:: TEXT SEGMENT ::

Journal 2SN6 Solar Power - Part 2

Solar Power - Part 2

in energy on (#2SN6)
Time to install some solar panels!


2013-05-03 Requested price quotes from several installers
2013-05-03 First phone and email contact with solar installers (CAM Solar)
2013-05-06 First installer to walk around on my roof and give suggestions (Longhorn Solar)
2013-05-07 Received first written price quote for solar system
2013-05-08 First survey and price quote for roof replacement
2013-05-09 Home Owners Association Approval
2013-05-10 Roof air vents removed, sewer vent rerouted to north surface
2013-05-11 Old roof removed and tar paper resurfaced
2013-05-12 New roof shingles installed (Day 1)
2013-05-13 New roof shingles installed (Day 2)
2013-05-14 Oak tree in the backyard cut down
2013-05-15 Oak trees in the front yard trimmed
2013-05-16 Signed contract with solar installer. Application documents sent to the power company.
2013-07-01 Power company finally approves solar application
2013-07-03 Received all solar panels, inverters, and racks. Racks mounted on the roof.
2013-07-04 Solar panels mounted on the roof
2013-07-09 Wires run and additional electrical boxes mounted to the wall
2013-07-30 Utility company swaps the old meter with the new PV meter and turns the system on! Internet monitoring system setup.

  • 7.685 kW DC Power
  • 29 Renesola 240 Watt Panels
  • 29 Enphase Micro Inverters
  • Enphase Envoy Gateway
  • Gross System Cost: $29,946
  • Utility and Installer Rebates: $16,895
  • Federal Tax Credit: $3,915
  • Net Cost: $9,136

All 29 panels in a stack.

Each panel contains 60 monocrystalline cells soldered together behind a glass cover.

The panels bolt onto these aluminium tracks mounted on the roof.

Behind each panel resides an micro-inverter that immediately converts the DC of the panel to the AC of the grid.

Most panels are on the south-west facing surface of the roof.

The middle and right sections face south-east.

:::

ASSIGNED TASK 1 → According to the solar installation journal, how many cells does each panel contain?
ASSIGNED TASK 2 → Carry on the solar installation journal past its final sentence.
The listing that follows has no connection to the solar installation journal.

:: DATA SECTION ::

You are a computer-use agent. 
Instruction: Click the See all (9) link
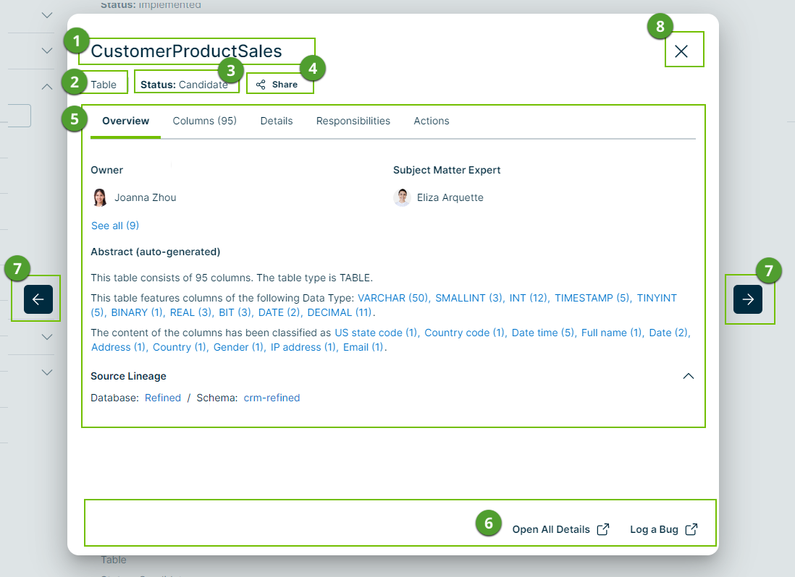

:::

FINAL ANSWER 1 → Each panel contains 60 monocrystalline cells.

FINAL ANSWER 2 →
Because the micro-inverters take care of the hard part, this simple junction box is all that is needed to tie the runs together.

Lots of boxes! On the top from left to right we have:
  • Revenue meter
  • Main breaker panel
  • Sub breaker panel
  • PV meter
  • PV cutoff switch
  • PV panel with lightning arrester
On the bottom from left to right:
  • ATT U-Verse box
  • Time Warner Cable box
  • Enphase Envoy box
The Envoy box is rather interesting. Inside the grey box is a wall mount unit that converts the statistic data coming from the micro-inverters into CAT5 Ethernet. The unit communicates with the Enphase site over the Internet using standard HTTP requests. Even though the device was designed to be mounted indoors, the installer recommended this outdoor setup for better communication between the inverters and the unit. Apparently, the inverters use some form of data-over-AC that can become problematic if the Envoy is too far (connection-wise) from the source.

This is the PV meter. It simply counts how many kWh of electricity the solar system has produced.

This is the revenue meter. It cycles between a number of counters. Although the display does have an animated "arrow" that moves backwards during the day, none of the counters are actually negative. The relevant counters are: "Total kWh delivered from the utility" and "Total excess kWh sent out to the utility."